# Task statement
What you return should be the full listing, word for word, without a single image.

# Supplied entries
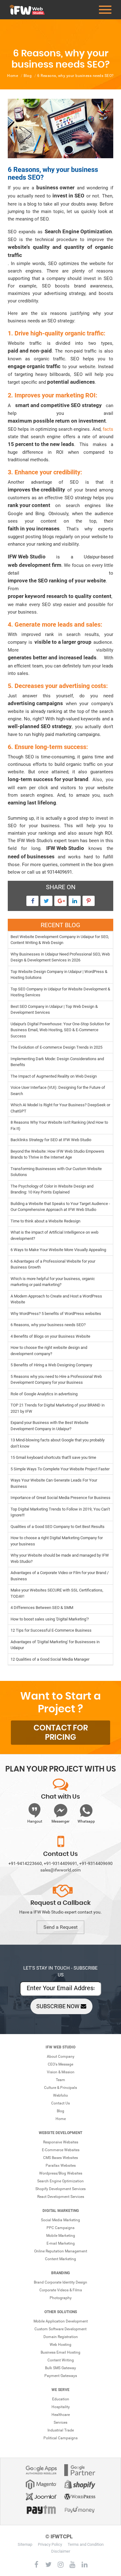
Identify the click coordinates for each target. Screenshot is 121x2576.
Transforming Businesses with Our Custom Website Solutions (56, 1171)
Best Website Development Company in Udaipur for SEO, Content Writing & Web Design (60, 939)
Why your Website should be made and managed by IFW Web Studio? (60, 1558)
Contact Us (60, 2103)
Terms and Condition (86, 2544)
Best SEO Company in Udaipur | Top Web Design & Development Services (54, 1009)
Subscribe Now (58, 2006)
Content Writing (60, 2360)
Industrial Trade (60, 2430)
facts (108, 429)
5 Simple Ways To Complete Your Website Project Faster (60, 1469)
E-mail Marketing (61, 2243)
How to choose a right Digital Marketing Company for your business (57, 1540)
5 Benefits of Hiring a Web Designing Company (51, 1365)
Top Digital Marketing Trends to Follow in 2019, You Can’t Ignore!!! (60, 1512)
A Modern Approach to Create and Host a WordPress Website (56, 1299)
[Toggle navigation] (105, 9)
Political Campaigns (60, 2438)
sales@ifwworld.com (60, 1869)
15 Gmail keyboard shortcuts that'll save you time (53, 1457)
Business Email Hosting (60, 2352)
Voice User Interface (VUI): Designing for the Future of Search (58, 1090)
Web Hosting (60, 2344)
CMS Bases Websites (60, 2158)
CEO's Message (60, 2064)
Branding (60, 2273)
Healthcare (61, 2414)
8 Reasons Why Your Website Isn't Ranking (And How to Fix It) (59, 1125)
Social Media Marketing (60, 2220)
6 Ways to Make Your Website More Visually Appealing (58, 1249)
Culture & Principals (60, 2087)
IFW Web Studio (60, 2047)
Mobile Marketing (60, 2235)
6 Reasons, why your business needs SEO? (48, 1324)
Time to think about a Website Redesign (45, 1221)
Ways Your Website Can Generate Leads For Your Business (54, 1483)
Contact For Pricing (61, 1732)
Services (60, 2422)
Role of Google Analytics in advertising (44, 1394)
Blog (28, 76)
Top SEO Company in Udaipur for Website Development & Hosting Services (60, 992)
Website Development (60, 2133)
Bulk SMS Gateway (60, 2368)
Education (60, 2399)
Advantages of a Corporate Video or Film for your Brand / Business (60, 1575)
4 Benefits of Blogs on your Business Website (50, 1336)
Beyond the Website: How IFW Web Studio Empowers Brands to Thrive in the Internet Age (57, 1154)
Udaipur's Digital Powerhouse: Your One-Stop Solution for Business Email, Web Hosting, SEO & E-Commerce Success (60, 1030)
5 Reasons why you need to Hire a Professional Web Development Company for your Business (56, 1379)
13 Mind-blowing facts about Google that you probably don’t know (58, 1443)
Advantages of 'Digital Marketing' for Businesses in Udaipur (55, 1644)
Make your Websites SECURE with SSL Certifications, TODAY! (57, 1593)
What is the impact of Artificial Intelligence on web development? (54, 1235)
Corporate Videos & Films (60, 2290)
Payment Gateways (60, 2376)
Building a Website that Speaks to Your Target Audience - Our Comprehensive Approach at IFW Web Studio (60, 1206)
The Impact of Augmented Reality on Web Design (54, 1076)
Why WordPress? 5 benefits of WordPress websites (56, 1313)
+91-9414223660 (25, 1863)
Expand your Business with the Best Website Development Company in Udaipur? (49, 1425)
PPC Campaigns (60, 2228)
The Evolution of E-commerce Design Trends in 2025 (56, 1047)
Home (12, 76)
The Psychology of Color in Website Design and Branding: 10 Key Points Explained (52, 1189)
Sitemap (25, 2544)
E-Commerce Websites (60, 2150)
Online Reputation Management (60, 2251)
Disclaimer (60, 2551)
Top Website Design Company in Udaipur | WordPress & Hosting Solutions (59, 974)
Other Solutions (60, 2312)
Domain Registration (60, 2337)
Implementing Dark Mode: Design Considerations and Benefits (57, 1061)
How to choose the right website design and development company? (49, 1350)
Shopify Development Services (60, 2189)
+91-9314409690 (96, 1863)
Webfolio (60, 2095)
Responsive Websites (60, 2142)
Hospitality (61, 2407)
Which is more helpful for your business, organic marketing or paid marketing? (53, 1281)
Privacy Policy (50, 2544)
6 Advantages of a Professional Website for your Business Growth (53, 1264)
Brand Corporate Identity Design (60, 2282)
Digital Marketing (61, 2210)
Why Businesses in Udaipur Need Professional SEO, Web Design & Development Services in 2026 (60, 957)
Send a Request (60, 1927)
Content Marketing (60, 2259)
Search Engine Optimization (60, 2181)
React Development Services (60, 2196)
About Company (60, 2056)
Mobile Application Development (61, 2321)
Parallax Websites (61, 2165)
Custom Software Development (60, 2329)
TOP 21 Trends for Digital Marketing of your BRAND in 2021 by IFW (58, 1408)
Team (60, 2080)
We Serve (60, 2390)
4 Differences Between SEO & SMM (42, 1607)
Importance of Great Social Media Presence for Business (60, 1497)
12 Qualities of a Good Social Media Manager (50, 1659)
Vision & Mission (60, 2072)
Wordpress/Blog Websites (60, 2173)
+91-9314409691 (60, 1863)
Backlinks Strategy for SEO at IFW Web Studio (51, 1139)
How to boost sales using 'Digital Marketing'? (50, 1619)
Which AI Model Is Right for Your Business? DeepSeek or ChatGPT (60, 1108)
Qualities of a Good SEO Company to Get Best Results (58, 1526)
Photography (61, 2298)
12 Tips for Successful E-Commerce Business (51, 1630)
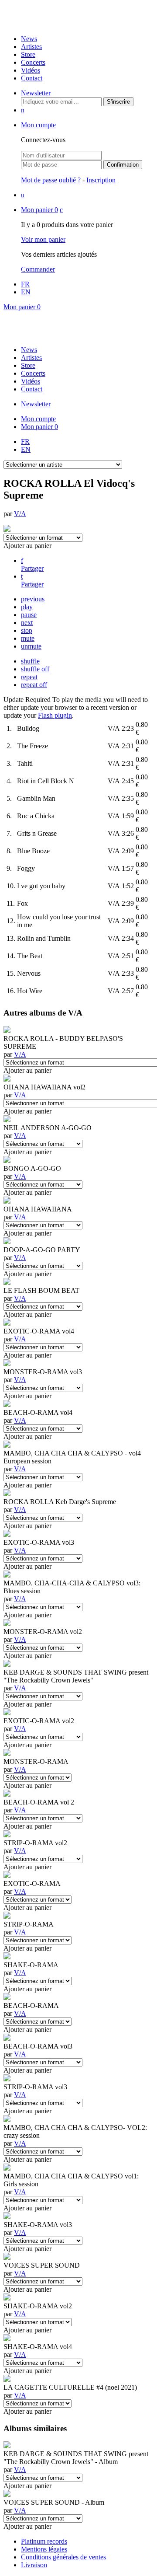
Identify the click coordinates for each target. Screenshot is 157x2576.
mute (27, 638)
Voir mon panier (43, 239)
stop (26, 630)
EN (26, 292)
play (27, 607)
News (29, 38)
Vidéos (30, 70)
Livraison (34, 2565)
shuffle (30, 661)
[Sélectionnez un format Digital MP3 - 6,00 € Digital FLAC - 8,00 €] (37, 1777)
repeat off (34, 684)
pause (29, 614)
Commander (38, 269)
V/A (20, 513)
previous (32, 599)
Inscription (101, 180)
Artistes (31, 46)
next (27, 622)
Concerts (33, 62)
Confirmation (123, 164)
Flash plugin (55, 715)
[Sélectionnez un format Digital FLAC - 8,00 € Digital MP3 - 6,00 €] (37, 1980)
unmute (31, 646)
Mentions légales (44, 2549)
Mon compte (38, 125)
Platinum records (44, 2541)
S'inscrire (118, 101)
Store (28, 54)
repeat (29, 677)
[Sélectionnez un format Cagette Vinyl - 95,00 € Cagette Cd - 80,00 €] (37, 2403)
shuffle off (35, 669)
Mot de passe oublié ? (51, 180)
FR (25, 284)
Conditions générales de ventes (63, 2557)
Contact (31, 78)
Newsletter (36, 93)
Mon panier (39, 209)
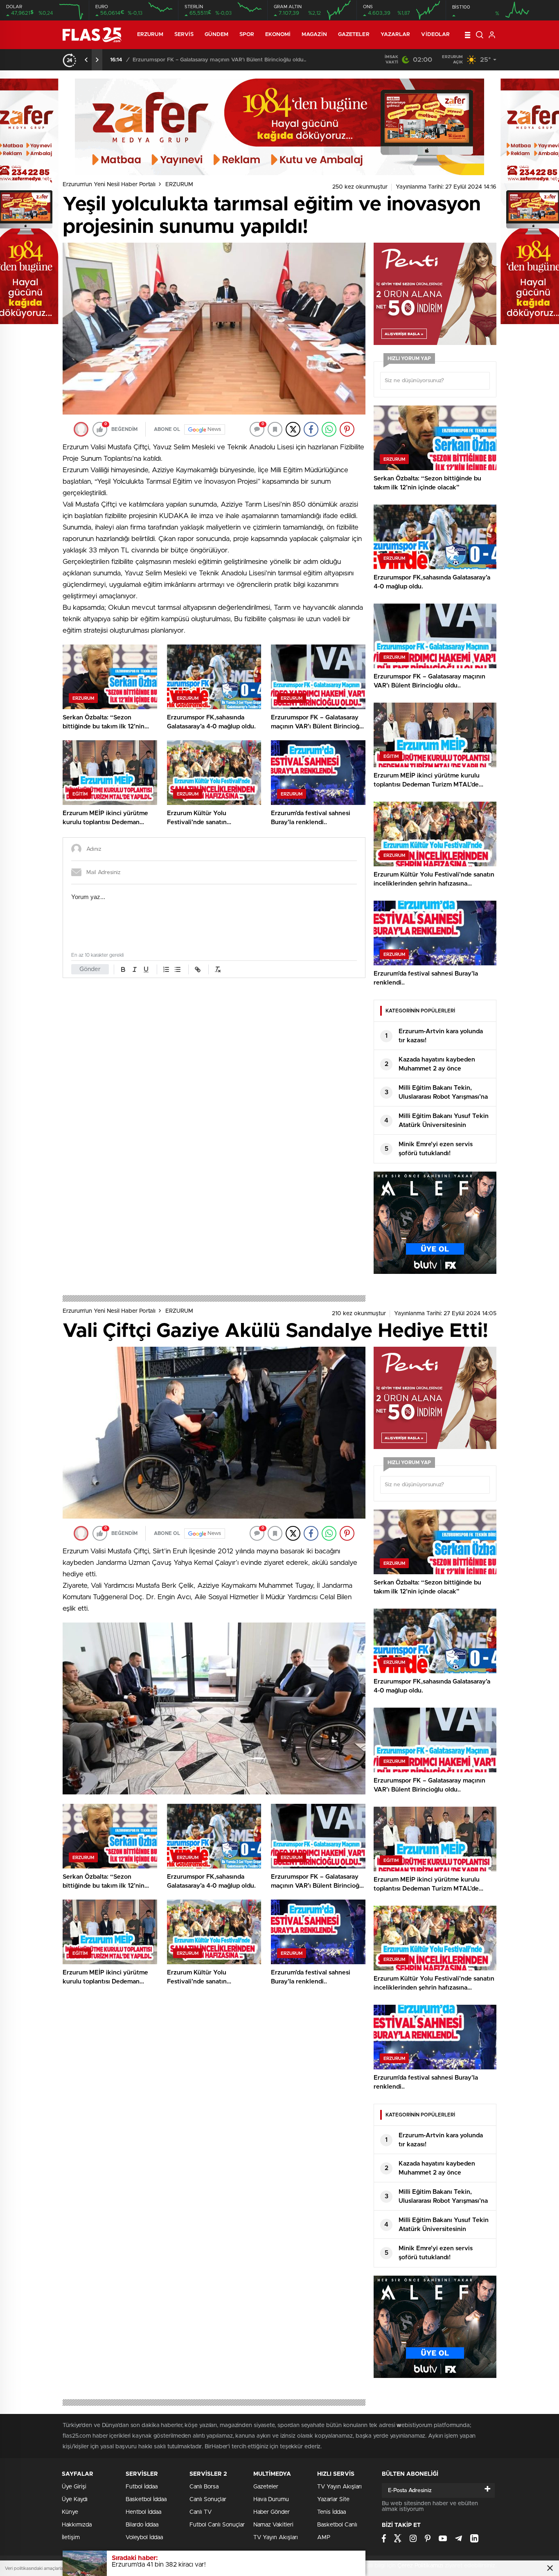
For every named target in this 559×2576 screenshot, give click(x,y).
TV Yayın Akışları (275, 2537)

# Written answer
Identify the click coordinates for each target. Screenshot is 121x2576.
Transforming Businesses with Our Custom Website Solutions (56, 1171)
Best Website Development Company in Udaipur for SEO, Content Writing & Web Design (60, 939)
Why your Website should be made and managed by IFW Web Studio? (60, 1558)
Contact Us (60, 2103)
Terms and Condition (86, 2544)
Best SEO Company in Udaipur | Top Web Design & Development Services (54, 1009)
Subscribe Now (58, 2006)
Content Writing (60, 2360)
Industrial Trade (60, 2430)
facts (108, 429)
5 Simple Ways To Complete Your Website Project Faster (60, 1469)
E-mail Marketing (61, 2243)
How to choose a right Digital Marketing Company for your business (57, 1540)
5 Benefits of Hiring a Web Designing Company (51, 1365)
Top Digital Marketing Trends to Follow in 2019, You Can’t Ignore!!! (60, 1512)
A Modern Approach to Create and Host a WordPress Website (56, 1299)
[Toggle navigation] (105, 9)
Political Campaigns (60, 2438)
sales@ifwworld.com (60, 1869)
15 Gmail keyboard shortcuts that'll save you time (53, 1457)
Business Email Hosting (60, 2352)
Voice User Interface (VUI): Designing for the Future of Search (58, 1090)
Web Hosting (60, 2344)
CMS Bases Websites (60, 2158)
CEO's Message (60, 2064)
Branding (60, 2273)
Healthcare (61, 2414)
8 Reasons Why Your Website Isn't Ranking (And How to Fix It) (59, 1125)
Social Media Marketing (60, 2220)
6 Ways to Make Your Website More Visually Appealing (58, 1249)
Culture & Principals (60, 2087)
IFW Web Studio (60, 2047)
Mobile Marketing (60, 2235)
6 Reasons, why your business needs SEO? (48, 1324)
Time to think about a Website Redesign (45, 1221)
Ways Your Website Can Generate Leads For Your Business (54, 1483)
Contact For Pricing (61, 1732)
Services (60, 2422)
Role of Google Analytics in advertising (44, 1394)
Blog (28, 76)
Top SEO Company in Udaipur for Website Development & Hosting Services (60, 992)
Website Development (60, 2133)
Bulk SMS Gateway (60, 2368)
Education (60, 2399)
Advantages of a Corporate Video or Film for your Brand / Business (60, 1575)
4 Benefits of Blogs on your Business Website (50, 1336)
Beyond the Website: How IFW Web Studio Empowers Brands to Thrive in the Internet Age (57, 1154)
Udaipur's Digital Powerhouse: Your One-Stop Solution for Business Email, Web Hosting, SEO & E-Commerce Success (60, 1030)
5 Reasons why you need to Hire a Professional Web Development Company for your Business (56, 1379)
13 Mind-blowing facts about Google that you probably don’t know (58, 1443)
Advantages of 'Digital Marketing' for Businesses in Udaipur (55, 1644)
Make your Websites SECURE with SSL Certifications, TODAY! (57, 1593)
What is the impact of Artificial Intelligence on web development? (54, 1235)
Corporate Videos & Films (60, 2290)
Payment Gateways (60, 2376)
Building a Website that Speaks to Your Target Audience - Our Comprehensive Approach at IFW Web Studio (60, 1206)
The Impact of Augmented Reality on Web Design (54, 1076)
Why WordPress? 5 benefits of WordPress websites (56, 1313)
+91-9414223660 (25, 1863)
Expand your Business with the Best Website Development Company in Udaipur? (49, 1425)
PPC Campaigns (60, 2228)
The Evolution of E-commerce Design Trends in 2025 (56, 1047)
Home (12, 76)
The Psychology of Color in Website Design and Branding: 10 Key Points Explained (52, 1189)
Sitemap (25, 2544)
E-Commerce Websites (60, 2150)
Online Reputation Management (60, 2251)
Disclaimer (60, 2551)
Top Website Design Company in Udaipur | WordPress & Hosting Solutions (59, 974)
Other Solutions (60, 2312)
Domain Registration (60, 2337)
Implementing Dark Mode: Design Considerations and Benefits (57, 1061)
How to choose the right website design and development company? (49, 1350)
Shopify Development Services (60, 2189)
+91-9314409690 (96, 1863)
Webfolio (60, 2095)
Responsive Websites (60, 2142)
Hospitality (61, 2407)
Which is more helpful for your business, organic marketing or paid marketing? (53, 1281)
Privacy Policy (50, 2544)
6 Advantages of a Professional Website for your Business Growth (53, 1264)
Brand Corporate Identity Design (60, 2282)
Digital Marketing (61, 2210)
Why Businesses in Udaipur Need Professional SEO, Web Design & Development Services in 2026 (60, 957)
Send a Request (60, 1927)
Content Marketing (60, 2259)
Search Engine Optimization (60, 2181)
React Development Services (60, 2196)
About Company (60, 2056)
Mobile Application Development (61, 2321)
Parallax Websites (61, 2165)
Custom Software Development (60, 2329)
TOP 21 Trends for Digital Marketing of your BRAND in 2021 by IFW (58, 1408)
Team (60, 2080)
We Serve (60, 2390)
4 Differences Between SEO & SMM (42, 1607)
Importance of Great Social Media Presence for Business (60, 1497)
12 Qualities of a Good Social Media Manager (50, 1659)
Vision & Mission (60, 2072)
Wordpress/Blog Websites (60, 2173)
+91-9314409691 (60, 1863)
Backlinks Strategy for SEO at IFW Web Studio (51, 1139)
How to boost sales using 'Digital Marketing'? (50, 1619)
Which AI Model Is Right for Your Business? DeepSeek or ChatGPT (60, 1108)
Qualities of a Good SEO Company to Get Best Results (58, 1526)
Photography (61, 2298)
12 Tips for Successful E-Commerce Business (51, 1630)
Identify the click coordinates for each target. Screenshot is 157x2576.
mute (27, 638)
Voir mon panier (43, 239)
stop (26, 630)
EN (26, 292)
play (27, 607)
News (29, 38)
Vidéos (30, 70)
Livraison (34, 2565)
shuffle (30, 661)
[Sélectionnez un format Digital MP3 - 6,00 € Digital FLAC - 8,00 €] (37, 1777)
repeat off (34, 684)
pause (29, 614)
Commander (38, 269)
V/A (20, 513)
previous (32, 599)
Inscription (101, 180)
Artistes (31, 46)
next (27, 622)
Concerts (33, 62)
Confirmation (123, 164)
Flash plugin (55, 715)
[Sélectionnez un format Digital FLAC - 8,00 € Digital MP3 - 6,00 €] (37, 1980)
unmute (31, 646)
Mentions légales (44, 2549)
Mon compte (38, 125)
Platinum records (44, 2541)
S'inscrire (118, 101)
Store (28, 54)
repeat (29, 677)
[Sélectionnez un format Cagette Vinyl - 95,00 € Cagette Cd - 80,00 €] (37, 2403)
shuffle off (35, 669)
Mot de passe oublié ? (51, 180)
FR (25, 284)
Conditions générales de ventes (63, 2557)
Contact (31, 78)
Newsletter (36, 93)
Mon panier (39, 209)
For every named target in this 559×2576 screenshot, give click(x,y).
TV Yayın Akışları (275, 2537)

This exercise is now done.